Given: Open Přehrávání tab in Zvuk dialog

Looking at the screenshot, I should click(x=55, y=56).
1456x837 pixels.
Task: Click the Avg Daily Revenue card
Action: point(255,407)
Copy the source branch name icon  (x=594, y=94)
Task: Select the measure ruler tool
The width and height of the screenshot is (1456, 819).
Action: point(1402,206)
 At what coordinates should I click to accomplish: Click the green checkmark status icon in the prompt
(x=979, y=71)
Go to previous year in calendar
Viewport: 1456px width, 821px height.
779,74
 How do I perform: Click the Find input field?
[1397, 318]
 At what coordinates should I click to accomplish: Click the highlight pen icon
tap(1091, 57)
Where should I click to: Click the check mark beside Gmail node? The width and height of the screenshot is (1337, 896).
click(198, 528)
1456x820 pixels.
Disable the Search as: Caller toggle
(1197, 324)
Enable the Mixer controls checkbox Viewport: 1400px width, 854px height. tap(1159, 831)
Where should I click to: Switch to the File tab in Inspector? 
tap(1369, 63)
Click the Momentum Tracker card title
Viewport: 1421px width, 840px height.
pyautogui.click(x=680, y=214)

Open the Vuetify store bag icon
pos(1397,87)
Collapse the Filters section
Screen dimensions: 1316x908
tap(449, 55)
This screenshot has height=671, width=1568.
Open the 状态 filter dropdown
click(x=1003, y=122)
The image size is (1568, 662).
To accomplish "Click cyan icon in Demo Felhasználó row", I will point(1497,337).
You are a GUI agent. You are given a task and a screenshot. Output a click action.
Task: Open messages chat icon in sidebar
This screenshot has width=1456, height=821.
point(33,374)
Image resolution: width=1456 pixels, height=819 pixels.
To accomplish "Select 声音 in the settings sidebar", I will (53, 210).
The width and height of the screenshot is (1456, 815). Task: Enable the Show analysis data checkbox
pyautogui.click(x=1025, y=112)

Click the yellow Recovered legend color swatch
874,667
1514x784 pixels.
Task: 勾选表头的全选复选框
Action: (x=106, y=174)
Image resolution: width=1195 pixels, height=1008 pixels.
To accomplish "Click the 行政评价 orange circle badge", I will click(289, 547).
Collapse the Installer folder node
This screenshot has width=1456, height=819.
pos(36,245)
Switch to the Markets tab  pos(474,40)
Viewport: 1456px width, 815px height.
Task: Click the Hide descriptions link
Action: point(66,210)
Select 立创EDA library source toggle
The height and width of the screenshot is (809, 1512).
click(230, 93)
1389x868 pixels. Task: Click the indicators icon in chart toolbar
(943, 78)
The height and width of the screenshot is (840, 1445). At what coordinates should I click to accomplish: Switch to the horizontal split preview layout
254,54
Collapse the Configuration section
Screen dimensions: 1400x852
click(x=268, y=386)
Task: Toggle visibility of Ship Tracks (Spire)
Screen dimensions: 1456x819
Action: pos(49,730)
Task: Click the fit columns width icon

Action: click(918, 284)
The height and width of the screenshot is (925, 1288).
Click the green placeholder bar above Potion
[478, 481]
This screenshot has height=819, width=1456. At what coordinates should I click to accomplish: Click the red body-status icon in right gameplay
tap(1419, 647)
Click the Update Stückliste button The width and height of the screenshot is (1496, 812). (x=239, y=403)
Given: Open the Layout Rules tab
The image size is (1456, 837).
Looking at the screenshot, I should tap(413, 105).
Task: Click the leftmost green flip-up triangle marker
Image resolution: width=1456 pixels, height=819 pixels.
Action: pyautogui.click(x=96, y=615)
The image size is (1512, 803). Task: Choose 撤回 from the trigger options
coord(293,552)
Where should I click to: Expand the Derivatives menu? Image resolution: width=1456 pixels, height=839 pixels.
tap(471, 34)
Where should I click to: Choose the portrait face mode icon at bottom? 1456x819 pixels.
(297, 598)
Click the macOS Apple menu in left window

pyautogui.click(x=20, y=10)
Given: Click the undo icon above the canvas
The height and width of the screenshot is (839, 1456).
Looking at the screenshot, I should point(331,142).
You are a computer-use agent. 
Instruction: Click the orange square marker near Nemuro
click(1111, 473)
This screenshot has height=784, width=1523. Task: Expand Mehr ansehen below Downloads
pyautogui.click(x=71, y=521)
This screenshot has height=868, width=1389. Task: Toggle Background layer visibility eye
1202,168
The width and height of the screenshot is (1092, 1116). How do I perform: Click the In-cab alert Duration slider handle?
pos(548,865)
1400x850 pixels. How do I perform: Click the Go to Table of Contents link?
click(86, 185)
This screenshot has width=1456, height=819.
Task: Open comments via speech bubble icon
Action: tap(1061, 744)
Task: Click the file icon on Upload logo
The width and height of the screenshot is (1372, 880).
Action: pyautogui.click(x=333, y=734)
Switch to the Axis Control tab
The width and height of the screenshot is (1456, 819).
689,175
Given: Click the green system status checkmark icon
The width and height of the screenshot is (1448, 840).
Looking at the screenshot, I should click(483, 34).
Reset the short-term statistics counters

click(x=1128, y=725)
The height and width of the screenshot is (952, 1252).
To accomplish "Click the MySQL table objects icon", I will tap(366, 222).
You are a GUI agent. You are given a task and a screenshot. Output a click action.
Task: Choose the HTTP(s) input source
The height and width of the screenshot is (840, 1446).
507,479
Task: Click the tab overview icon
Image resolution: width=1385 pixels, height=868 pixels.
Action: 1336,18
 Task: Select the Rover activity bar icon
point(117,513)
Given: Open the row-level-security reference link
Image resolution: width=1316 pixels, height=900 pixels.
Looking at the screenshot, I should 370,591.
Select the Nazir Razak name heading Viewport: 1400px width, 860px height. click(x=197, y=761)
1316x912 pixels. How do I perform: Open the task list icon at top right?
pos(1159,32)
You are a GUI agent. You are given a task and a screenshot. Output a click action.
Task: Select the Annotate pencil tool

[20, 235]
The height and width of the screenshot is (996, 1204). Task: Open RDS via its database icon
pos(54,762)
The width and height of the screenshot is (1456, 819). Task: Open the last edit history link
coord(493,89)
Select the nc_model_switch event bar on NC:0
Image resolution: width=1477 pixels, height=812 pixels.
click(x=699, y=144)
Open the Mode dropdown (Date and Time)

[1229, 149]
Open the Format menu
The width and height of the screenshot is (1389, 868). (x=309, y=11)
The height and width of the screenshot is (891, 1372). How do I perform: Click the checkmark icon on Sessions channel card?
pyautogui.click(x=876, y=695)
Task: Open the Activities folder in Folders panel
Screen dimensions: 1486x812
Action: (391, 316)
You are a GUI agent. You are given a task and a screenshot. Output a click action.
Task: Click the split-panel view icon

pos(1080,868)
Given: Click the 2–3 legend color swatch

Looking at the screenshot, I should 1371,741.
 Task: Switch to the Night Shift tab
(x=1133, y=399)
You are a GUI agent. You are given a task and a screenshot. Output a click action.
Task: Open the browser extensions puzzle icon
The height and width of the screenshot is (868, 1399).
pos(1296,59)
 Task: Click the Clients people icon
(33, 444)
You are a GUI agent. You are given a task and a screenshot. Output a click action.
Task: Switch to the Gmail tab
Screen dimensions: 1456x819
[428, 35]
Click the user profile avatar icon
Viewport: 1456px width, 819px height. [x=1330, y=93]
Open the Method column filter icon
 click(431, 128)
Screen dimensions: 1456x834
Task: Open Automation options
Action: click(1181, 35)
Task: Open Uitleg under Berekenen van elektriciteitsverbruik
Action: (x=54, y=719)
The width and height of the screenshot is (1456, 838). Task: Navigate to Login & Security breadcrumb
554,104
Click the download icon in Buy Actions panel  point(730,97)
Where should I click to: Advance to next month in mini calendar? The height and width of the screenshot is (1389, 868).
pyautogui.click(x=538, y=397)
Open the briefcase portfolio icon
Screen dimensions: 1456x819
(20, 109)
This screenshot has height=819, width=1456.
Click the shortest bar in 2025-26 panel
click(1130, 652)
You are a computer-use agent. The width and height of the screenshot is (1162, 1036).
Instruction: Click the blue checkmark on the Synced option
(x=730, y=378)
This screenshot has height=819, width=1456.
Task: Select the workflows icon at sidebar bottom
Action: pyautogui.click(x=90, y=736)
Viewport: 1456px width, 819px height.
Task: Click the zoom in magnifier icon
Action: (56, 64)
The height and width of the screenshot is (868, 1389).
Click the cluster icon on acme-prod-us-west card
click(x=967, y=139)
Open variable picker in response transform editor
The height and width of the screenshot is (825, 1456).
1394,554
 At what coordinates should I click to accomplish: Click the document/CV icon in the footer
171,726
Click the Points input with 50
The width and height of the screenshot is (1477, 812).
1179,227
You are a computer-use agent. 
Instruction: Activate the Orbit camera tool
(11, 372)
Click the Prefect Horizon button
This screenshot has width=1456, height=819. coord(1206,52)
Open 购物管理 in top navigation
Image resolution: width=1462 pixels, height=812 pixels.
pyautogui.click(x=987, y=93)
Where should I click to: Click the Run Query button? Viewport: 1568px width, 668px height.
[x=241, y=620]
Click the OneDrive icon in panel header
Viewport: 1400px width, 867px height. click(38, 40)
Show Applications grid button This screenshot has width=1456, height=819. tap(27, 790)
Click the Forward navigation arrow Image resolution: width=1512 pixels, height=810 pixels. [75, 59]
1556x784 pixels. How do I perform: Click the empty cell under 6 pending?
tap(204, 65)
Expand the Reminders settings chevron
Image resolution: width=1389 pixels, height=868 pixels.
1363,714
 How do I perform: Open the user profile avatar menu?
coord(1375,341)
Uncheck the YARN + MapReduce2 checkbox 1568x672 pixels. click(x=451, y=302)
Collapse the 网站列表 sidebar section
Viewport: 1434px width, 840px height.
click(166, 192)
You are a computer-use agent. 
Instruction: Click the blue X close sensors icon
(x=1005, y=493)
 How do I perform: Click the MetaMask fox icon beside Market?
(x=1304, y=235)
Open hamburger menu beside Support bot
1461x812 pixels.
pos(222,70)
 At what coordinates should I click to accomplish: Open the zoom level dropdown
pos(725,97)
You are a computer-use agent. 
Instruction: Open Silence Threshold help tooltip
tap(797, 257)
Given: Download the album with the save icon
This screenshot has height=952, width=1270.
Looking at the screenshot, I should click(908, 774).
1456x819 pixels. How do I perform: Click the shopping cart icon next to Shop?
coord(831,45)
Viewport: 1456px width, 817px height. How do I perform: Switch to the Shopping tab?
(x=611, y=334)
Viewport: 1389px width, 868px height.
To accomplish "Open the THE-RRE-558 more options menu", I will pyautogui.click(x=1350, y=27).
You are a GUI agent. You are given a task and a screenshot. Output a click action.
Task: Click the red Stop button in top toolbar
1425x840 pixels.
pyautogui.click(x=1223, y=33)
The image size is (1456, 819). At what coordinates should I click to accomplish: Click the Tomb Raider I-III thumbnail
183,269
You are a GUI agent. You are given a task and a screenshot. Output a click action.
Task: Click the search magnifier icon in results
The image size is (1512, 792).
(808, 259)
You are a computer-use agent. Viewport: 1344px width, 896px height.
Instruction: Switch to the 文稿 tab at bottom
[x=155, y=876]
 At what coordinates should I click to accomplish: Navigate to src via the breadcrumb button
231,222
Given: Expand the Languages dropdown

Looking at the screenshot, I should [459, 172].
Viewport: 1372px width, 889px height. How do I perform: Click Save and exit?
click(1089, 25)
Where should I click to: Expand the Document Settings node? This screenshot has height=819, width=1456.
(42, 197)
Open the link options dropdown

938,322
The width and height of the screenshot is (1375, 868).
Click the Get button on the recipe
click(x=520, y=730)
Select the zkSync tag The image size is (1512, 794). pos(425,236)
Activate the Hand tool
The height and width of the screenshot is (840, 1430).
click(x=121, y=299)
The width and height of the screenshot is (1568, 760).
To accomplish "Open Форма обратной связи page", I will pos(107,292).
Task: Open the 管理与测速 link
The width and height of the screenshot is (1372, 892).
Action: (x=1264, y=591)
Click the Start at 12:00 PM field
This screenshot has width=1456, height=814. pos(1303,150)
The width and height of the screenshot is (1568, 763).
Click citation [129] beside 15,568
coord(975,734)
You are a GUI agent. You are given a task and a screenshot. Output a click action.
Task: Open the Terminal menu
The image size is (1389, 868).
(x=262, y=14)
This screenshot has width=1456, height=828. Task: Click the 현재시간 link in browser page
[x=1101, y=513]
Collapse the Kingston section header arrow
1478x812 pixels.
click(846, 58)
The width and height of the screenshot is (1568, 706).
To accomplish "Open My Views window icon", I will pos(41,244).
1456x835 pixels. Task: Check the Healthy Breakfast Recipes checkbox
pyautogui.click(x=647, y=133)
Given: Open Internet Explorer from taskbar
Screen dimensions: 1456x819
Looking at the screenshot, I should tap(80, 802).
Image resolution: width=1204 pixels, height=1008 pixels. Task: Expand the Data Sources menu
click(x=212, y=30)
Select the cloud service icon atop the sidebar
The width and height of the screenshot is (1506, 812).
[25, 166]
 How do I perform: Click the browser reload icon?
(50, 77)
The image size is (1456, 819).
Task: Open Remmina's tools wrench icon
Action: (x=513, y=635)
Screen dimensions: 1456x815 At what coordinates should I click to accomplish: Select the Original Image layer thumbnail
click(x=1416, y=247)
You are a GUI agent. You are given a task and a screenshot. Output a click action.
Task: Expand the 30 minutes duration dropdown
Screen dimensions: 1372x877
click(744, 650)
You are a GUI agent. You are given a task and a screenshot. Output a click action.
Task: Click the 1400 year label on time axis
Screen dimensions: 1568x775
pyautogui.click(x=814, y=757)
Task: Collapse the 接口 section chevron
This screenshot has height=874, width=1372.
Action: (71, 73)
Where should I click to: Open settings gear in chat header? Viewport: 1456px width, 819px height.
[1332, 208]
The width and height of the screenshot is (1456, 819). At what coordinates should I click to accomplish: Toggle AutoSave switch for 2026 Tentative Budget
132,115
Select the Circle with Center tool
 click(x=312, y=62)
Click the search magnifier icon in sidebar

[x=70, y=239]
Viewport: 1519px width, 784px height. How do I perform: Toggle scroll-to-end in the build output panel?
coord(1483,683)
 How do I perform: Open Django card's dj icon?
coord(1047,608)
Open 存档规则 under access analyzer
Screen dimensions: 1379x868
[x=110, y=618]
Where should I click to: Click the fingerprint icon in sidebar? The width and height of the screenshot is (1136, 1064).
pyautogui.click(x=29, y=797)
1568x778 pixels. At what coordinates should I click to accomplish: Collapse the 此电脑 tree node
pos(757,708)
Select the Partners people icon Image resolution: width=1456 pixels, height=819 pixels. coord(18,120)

YOUR ASSIGNMENT: Work through the records line by line, and once you reach the final line, report only how many held "navigation".

FINISHED EXERCISE: 2